Из записных книжек | страница 14



И все, что видишь, трогает до слез, до спазмы в горле. Соловая лошадь с густой гривой тащит воз с сеном. Колесо западает в колдобину, лошадь тужится, дергает раз и другой, подходит женщина в голубой юбке и розовой кофте, тянет лошадь за узду. Мужик что-то кричит с воза. Красиво напрягаясь в темных, потных пахах, лошадь выдергивает воз из колдобины. А во мне будто кто чужой взрыдывает, не от сочувствия к лошади — подумаешь, усилие для сытой, гладкой животины! — а от наслаждения древней и вечной правдой всех свершившихся только что движений.

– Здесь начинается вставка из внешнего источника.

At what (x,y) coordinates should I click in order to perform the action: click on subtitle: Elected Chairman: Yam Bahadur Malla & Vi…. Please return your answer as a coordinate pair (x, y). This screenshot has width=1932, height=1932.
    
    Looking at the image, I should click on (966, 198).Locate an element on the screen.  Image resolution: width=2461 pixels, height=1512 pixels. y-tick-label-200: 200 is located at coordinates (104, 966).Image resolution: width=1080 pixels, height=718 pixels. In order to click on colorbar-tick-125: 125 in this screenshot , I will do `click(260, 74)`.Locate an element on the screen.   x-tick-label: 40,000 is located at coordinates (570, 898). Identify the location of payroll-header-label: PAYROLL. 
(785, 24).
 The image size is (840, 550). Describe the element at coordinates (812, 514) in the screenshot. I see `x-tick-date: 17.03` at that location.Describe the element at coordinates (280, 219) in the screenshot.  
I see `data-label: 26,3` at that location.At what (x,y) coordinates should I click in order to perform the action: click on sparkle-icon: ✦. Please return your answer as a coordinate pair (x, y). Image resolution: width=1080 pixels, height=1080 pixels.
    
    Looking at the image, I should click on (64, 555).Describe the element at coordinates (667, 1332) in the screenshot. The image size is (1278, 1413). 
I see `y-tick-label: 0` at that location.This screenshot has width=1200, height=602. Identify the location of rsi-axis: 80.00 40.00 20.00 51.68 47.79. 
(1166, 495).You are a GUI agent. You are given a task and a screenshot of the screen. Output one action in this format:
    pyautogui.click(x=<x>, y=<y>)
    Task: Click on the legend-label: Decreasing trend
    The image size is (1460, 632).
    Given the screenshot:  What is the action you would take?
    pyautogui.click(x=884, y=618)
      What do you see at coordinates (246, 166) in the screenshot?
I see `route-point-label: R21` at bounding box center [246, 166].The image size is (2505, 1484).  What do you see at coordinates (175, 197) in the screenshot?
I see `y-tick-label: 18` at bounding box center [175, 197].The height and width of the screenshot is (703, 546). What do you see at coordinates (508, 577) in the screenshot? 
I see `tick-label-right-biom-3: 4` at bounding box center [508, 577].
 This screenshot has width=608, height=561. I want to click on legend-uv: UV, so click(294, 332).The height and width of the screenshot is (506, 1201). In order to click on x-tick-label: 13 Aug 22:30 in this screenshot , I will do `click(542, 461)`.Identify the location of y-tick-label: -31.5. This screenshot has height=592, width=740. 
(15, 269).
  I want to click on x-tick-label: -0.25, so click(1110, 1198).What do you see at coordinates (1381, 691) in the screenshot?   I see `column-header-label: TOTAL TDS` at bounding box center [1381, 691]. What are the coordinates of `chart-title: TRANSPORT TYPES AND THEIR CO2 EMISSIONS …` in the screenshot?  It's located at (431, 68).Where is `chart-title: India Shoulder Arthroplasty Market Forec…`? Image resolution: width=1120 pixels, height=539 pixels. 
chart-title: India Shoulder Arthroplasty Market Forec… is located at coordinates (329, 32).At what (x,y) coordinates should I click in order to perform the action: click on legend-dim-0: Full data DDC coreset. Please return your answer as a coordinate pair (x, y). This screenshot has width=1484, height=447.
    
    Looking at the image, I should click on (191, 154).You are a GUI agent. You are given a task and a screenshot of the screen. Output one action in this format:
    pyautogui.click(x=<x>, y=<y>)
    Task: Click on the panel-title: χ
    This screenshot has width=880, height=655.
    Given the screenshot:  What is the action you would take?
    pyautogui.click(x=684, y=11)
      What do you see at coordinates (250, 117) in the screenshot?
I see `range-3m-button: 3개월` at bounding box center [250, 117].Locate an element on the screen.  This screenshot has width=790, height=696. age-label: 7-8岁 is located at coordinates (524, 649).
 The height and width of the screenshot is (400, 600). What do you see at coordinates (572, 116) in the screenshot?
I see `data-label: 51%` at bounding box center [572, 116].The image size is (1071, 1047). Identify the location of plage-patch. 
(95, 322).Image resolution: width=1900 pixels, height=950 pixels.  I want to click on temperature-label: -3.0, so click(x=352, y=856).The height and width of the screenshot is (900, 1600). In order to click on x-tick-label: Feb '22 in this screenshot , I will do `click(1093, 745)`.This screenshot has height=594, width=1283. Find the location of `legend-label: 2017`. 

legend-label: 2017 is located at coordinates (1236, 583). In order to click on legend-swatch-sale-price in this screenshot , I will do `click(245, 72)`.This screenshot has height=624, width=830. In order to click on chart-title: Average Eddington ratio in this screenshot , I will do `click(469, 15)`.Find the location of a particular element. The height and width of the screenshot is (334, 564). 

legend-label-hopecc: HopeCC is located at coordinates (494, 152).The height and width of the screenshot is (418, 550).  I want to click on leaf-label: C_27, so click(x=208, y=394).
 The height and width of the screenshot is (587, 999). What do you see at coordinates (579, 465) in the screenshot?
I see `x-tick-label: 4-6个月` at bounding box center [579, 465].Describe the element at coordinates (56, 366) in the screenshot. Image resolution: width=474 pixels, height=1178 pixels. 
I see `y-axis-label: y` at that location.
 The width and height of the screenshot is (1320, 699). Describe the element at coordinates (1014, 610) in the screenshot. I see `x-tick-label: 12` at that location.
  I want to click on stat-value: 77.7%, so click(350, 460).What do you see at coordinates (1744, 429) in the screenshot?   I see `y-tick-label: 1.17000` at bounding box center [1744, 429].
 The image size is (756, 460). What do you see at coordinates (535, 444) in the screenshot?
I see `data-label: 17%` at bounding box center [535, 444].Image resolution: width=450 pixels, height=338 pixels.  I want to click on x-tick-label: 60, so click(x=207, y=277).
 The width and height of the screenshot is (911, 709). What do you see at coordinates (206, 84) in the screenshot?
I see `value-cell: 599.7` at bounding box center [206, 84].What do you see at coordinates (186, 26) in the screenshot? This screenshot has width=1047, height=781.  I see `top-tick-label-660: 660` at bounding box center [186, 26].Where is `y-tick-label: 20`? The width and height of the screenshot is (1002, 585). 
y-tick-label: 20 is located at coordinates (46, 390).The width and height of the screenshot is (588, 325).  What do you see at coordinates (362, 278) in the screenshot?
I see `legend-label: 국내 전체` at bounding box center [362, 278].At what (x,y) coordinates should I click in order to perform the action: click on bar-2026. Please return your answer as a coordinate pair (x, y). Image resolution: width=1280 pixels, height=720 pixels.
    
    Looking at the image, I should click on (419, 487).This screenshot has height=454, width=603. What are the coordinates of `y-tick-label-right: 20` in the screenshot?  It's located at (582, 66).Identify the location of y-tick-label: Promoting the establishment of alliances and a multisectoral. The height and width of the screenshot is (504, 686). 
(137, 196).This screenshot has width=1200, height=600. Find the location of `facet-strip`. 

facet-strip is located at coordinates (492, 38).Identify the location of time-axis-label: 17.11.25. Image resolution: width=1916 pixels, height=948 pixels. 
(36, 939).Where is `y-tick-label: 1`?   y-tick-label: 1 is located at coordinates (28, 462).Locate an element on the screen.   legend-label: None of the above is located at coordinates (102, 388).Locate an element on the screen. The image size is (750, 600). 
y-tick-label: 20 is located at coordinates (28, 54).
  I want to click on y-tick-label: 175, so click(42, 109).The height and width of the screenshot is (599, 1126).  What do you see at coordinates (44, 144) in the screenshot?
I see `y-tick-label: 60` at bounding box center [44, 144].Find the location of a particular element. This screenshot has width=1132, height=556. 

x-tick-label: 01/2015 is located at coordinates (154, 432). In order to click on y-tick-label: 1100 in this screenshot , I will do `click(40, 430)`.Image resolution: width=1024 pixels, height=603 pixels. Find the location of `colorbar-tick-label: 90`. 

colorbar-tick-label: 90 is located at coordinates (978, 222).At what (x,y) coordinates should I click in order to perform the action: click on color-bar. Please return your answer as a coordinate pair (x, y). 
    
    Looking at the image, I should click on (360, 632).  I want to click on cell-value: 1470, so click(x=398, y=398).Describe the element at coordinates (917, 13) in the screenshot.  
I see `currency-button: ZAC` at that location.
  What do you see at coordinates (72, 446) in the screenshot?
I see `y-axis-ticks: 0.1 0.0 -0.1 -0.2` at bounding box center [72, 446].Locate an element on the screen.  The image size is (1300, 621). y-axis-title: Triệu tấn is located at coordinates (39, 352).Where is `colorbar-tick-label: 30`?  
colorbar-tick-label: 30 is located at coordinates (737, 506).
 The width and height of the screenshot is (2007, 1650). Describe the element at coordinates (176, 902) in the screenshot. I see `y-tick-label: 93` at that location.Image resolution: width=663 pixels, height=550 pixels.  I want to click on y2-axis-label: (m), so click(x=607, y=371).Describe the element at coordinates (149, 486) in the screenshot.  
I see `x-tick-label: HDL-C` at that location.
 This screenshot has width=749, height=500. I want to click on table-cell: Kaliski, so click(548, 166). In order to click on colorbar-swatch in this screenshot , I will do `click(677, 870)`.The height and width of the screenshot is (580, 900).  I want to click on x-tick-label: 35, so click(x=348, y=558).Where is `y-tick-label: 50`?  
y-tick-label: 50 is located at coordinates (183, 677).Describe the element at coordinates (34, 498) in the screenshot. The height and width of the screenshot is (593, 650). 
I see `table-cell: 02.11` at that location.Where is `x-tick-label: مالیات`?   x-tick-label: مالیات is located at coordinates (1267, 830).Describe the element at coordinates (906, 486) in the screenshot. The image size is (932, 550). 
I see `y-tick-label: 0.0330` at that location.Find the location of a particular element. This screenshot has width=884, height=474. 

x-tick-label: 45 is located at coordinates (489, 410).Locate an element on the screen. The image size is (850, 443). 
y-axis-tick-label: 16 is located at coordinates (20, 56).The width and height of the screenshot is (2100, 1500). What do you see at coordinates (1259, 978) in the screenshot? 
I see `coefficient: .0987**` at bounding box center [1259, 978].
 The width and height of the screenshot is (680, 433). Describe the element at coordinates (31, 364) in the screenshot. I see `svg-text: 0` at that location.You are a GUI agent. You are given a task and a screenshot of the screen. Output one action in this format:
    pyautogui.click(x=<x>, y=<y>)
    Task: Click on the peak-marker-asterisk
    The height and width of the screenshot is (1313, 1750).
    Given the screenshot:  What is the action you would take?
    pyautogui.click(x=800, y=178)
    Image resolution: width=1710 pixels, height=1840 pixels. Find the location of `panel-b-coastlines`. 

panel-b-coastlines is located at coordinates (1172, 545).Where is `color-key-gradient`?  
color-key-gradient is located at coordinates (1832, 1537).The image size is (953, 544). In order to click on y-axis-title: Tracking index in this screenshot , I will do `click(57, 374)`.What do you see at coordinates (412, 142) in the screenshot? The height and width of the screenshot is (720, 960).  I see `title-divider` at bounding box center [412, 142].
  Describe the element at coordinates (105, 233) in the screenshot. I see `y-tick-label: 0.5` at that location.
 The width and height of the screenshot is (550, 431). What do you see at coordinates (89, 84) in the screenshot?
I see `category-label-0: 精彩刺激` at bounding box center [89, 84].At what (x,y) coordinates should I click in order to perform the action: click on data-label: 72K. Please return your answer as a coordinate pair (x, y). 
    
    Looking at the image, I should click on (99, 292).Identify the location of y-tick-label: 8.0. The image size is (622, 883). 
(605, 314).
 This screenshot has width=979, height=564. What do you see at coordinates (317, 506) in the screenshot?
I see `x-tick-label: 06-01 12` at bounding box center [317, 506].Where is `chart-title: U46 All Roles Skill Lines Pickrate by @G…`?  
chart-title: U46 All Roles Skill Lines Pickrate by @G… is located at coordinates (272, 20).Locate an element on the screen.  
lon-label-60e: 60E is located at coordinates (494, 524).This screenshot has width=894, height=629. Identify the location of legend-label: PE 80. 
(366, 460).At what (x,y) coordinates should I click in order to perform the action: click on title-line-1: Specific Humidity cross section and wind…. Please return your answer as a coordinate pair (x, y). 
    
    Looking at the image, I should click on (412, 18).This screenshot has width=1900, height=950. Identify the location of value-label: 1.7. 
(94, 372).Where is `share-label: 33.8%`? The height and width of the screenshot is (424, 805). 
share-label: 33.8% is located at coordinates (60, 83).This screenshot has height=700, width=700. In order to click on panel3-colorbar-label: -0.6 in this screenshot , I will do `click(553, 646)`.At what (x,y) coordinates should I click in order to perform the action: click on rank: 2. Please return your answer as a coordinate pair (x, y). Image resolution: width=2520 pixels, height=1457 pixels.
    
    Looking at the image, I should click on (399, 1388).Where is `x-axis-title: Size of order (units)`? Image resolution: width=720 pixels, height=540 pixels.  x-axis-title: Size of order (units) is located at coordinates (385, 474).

Стадо во время дневной дойки, маленькое стадо «личных» коров. Ленивый пастух под кустом строгает палку. Несколько женщин доят коров, молоко тонкими, серыми издалека струйками бьет в подойники. Коровы стоят тихо, как изваяния. А те коровы, чьи хозяйки запаздывают, тревожно, из глуби чрева мычат. Но хозяйки их уже появились из орешника, и мычание становится нежным. И опять в горле слезы, как это просто, вечно и прекрасно! Без обязательств добиться от каждой коровы рекордного надоя, без клятв повысить жирность молока, не ради того, чтобы кого-то обогнать, а по святому закону природы творится это естественное и доброе дело. Ни «лесенки», ни «подкормки», ни «автопоилки», ни доски с соцобязательствами, ни почетных грамот — все просто и серьезно, как в библейские времена. Как прекрасен мир без лозунгов, без насилия над природой природы и природой человека. Немного смирения, немного доверия к человеку, и будет вдосталь молока и хлеба, и кормилец России вернет себе утраченное достоинство.

Пушкинские Горы

В Пушкинских Горах исцеляется сердце. Как же тут хорошо, нежно и подлинно! Опять встречает нас хранитель этих мест Семен Степанович Гейченко, машет развевающимся рукавом рубахи, будто лебедь крылом, — младший брат андерсеновской принцессы, оставшийся на одно крыло лебедем. Опять заросший пруд в окружении высоченных мачтовых сосен, на их верхушках — гнезда голубых цапель, опять темная аллея Керн, опять тихий Маленец и плавающие на его глади непуганые дикие утки и жемчужно-зеленые щемящие дали, в которые глядел Пушкин.

У входа в усадьбу поэта на комле обрубленного ствола старой ели уложено тележное колесо, и на нем удобно и широко обвисло аистиное гнездо. В нем три аиста: папа, мама и дитя — почти одного роста с родителями, но с детским выражением долгоносого лица. Отец то и дело отправляется в недалекие странствия, а по возвращении, будто самолет, идущий на посадку, делает круг над гнездом и выбрасывает шасси длинных красных ног.